## Exercise prompt
Work out how many lines in the records contain the word "agent", and give that number alone.

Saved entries
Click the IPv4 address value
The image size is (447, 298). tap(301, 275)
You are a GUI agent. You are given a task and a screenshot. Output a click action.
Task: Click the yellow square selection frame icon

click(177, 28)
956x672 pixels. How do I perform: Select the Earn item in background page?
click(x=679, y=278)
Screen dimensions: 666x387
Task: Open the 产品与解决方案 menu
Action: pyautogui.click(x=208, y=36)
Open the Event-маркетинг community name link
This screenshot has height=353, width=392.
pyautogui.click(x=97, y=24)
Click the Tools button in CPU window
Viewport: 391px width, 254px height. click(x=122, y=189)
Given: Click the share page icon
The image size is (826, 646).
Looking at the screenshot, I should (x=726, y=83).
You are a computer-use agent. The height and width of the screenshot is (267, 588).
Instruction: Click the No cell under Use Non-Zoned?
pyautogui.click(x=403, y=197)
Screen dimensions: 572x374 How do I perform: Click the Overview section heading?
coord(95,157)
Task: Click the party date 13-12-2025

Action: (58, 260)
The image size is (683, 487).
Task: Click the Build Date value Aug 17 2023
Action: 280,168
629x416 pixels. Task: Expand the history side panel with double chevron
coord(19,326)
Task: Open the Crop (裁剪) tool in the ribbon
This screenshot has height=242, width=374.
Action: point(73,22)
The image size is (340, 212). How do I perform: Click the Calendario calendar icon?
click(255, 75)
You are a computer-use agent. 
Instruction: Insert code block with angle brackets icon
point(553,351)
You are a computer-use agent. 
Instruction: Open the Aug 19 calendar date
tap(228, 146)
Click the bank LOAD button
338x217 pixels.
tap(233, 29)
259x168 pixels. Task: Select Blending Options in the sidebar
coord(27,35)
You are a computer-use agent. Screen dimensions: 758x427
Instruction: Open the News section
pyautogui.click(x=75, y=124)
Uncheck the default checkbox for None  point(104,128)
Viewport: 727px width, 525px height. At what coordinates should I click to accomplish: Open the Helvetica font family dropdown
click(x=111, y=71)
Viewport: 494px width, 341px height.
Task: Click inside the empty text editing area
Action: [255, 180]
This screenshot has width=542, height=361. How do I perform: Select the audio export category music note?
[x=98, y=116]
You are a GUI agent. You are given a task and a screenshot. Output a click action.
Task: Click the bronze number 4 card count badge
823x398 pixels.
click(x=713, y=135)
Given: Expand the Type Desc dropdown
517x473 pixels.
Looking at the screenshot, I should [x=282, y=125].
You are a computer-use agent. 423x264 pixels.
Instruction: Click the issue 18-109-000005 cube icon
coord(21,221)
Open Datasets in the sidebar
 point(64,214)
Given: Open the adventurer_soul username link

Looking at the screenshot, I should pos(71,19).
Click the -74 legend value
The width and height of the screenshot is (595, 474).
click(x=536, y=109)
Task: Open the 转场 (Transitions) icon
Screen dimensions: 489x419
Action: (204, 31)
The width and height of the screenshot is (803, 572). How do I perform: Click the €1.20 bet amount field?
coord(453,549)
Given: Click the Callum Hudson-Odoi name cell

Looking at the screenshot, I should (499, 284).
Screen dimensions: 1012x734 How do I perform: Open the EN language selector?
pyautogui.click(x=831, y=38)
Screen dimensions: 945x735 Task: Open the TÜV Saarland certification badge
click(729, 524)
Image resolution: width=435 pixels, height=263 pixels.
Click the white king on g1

## Response area
7